What is required:
Gather every line in the items below that contains the string "screenshot", matching case exactly.

Records supplied:

┄┄┄┄┄┄

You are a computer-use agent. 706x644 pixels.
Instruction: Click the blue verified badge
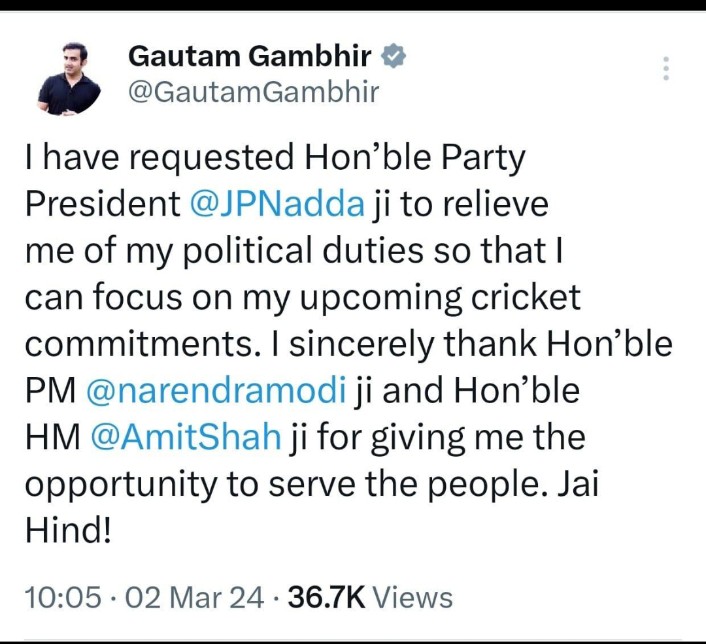pyautogui.click(x=395, y=58)
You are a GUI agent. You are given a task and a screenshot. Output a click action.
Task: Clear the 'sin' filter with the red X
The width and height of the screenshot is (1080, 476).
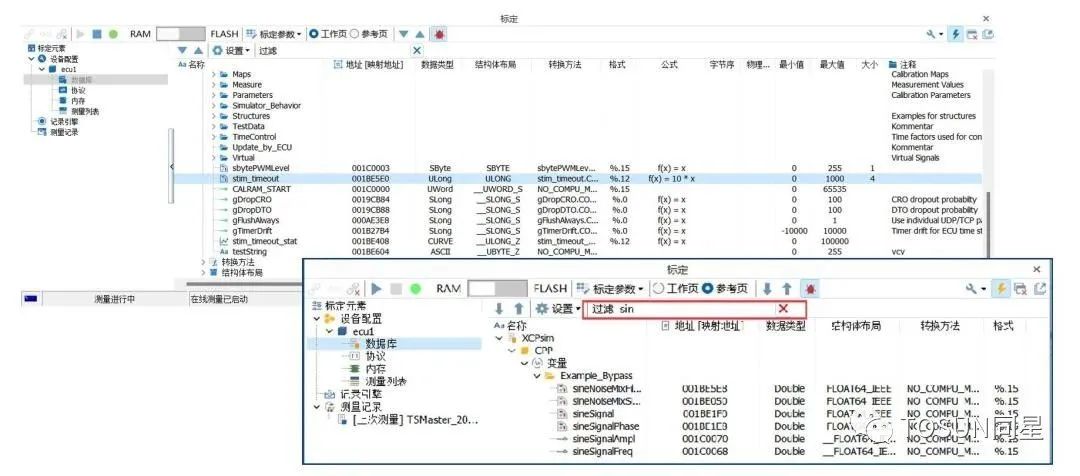[x=784, y=309]
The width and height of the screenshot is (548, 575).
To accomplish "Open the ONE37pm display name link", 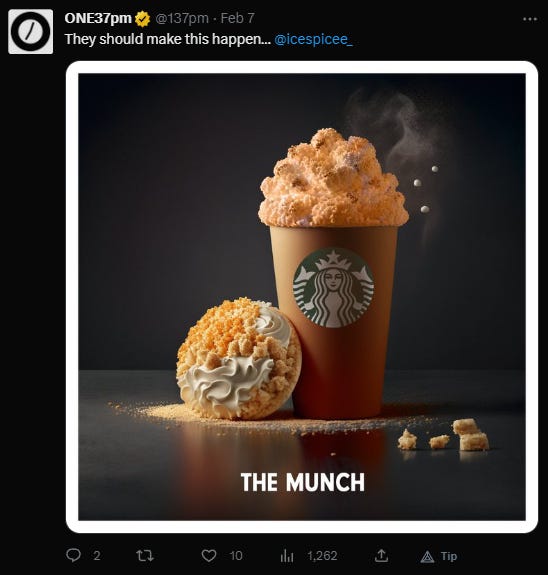I will click(x=98, y=18).
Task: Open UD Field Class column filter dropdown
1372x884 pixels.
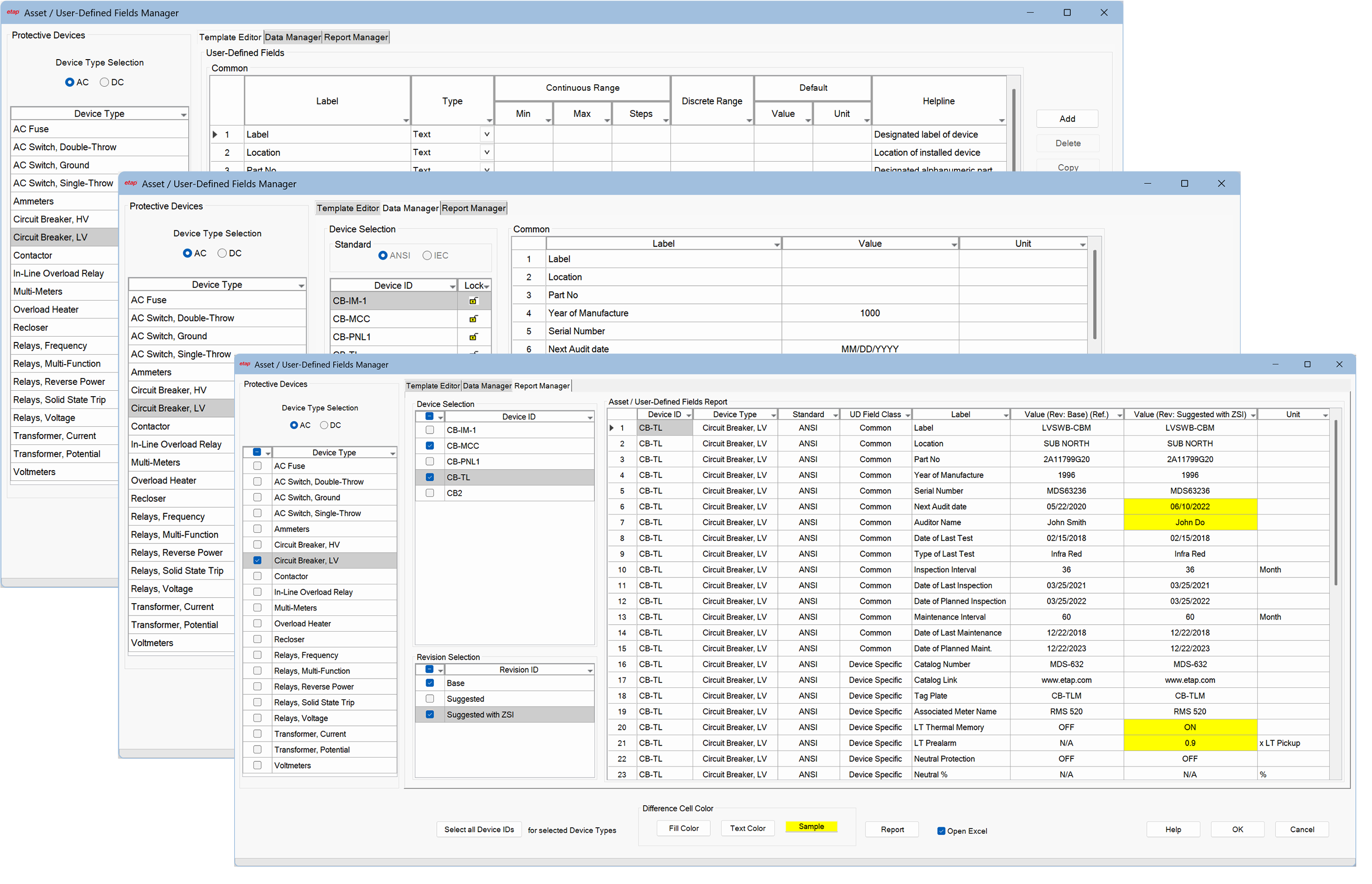Action: 908,415
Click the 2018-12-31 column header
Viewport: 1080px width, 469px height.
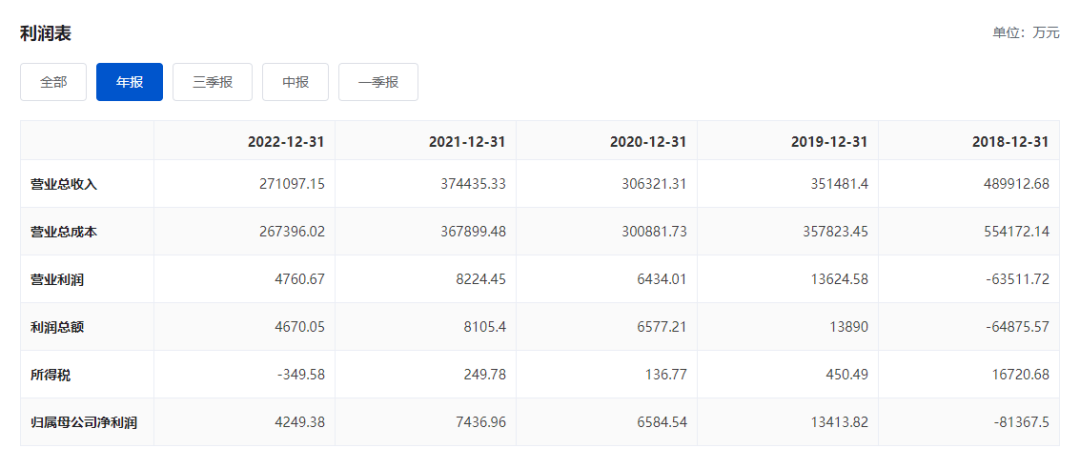click(x=1010, y=142)
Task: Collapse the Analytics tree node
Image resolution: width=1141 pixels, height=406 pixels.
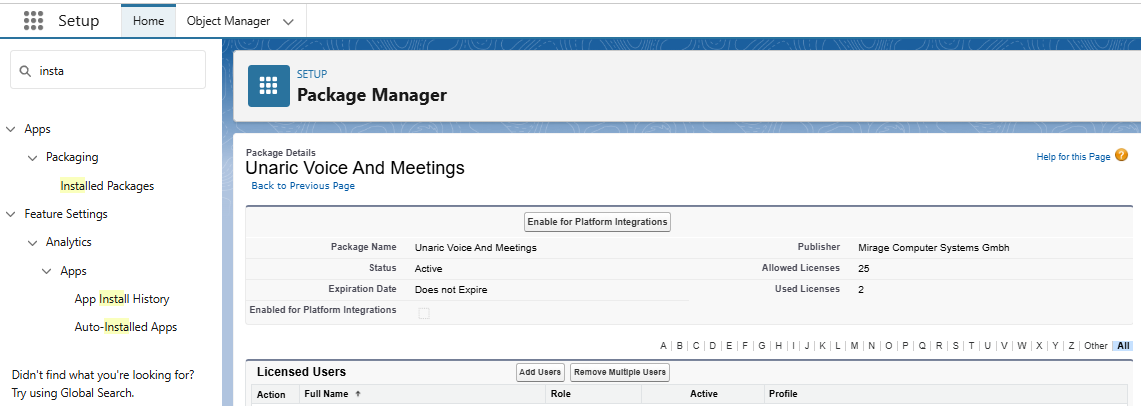Action: click(x=32, y=242)
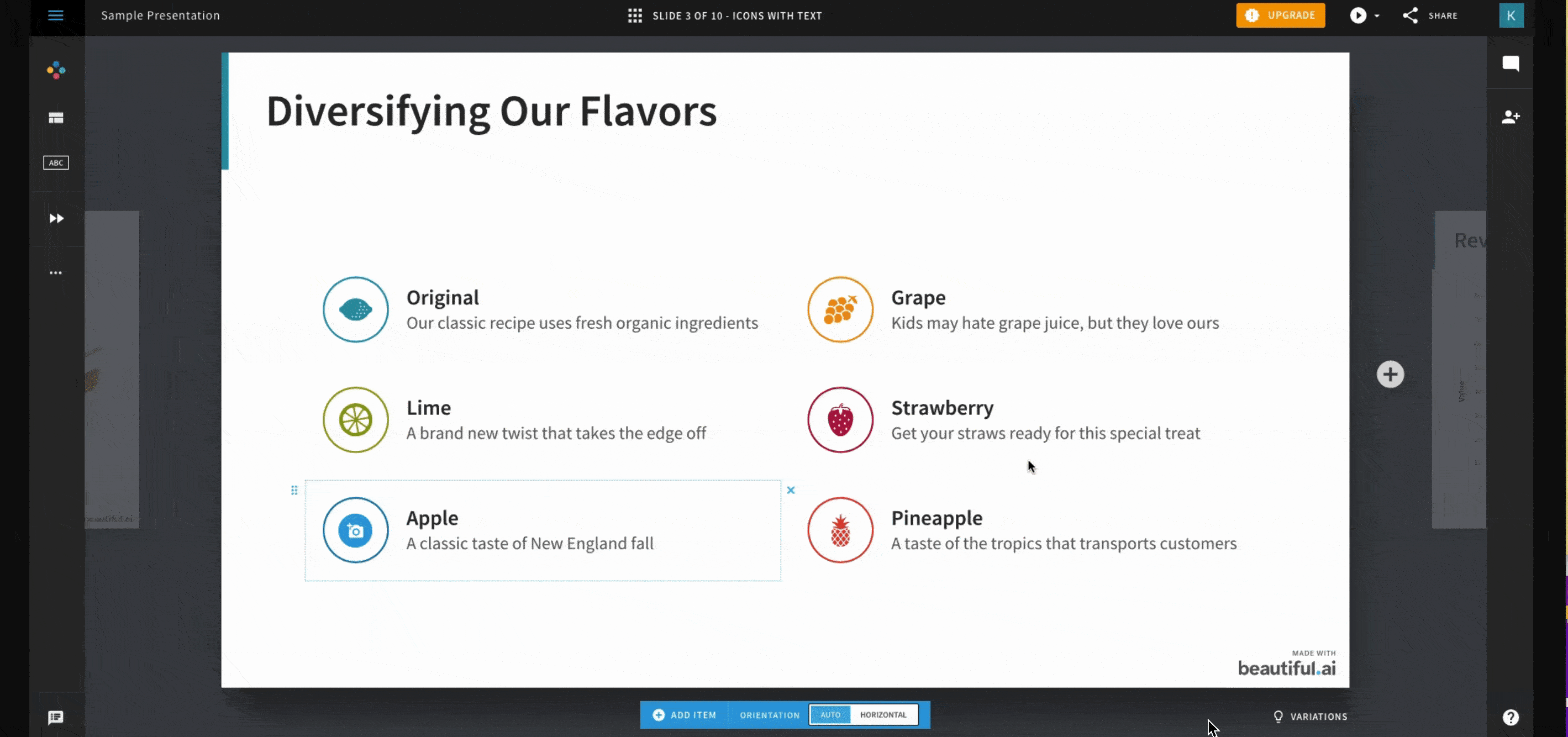Toggle HORIZONTAL orientation setting

click(x=882, y=714)
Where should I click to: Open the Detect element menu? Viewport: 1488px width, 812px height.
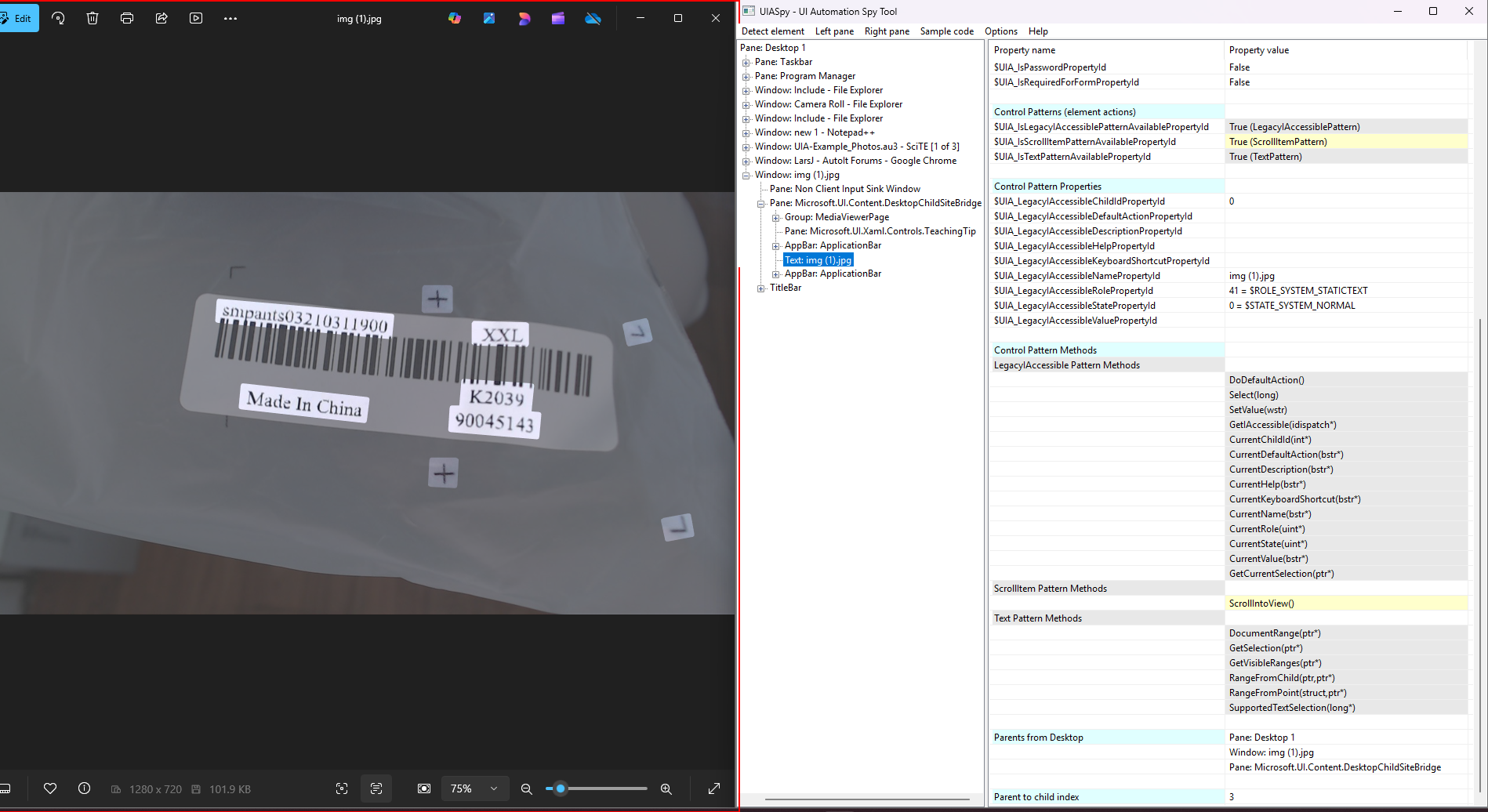coord(772,31)
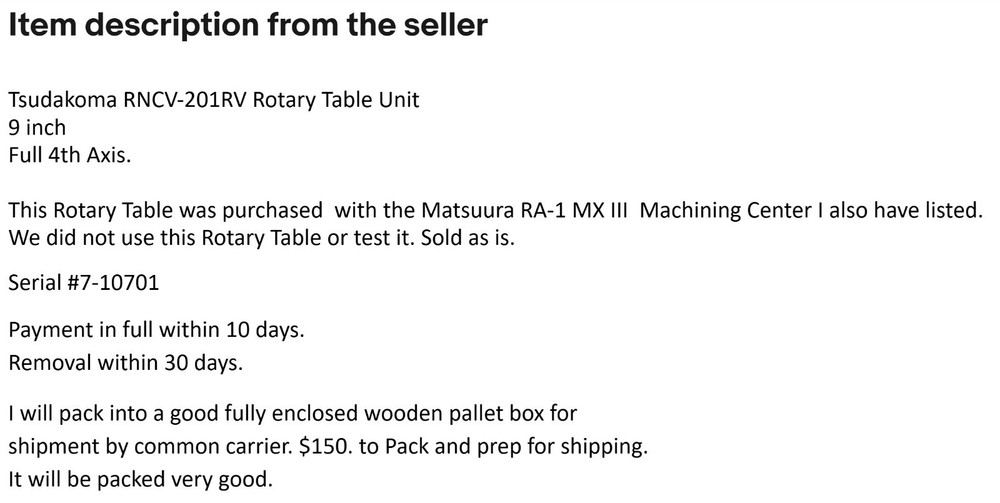Image resolution: width=1000 pixels, height=503 pixels.
Task: Click the word 'Tsudakoma'
Action: point(61,100)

┄┄┄┄┄┄

Finished exercise:
You are a GUI agent. You are given a task and a screenshot. Output a click action.
The width and height of the screenshot is (1080, 476).
The width and height of the screenshot is (548, 575).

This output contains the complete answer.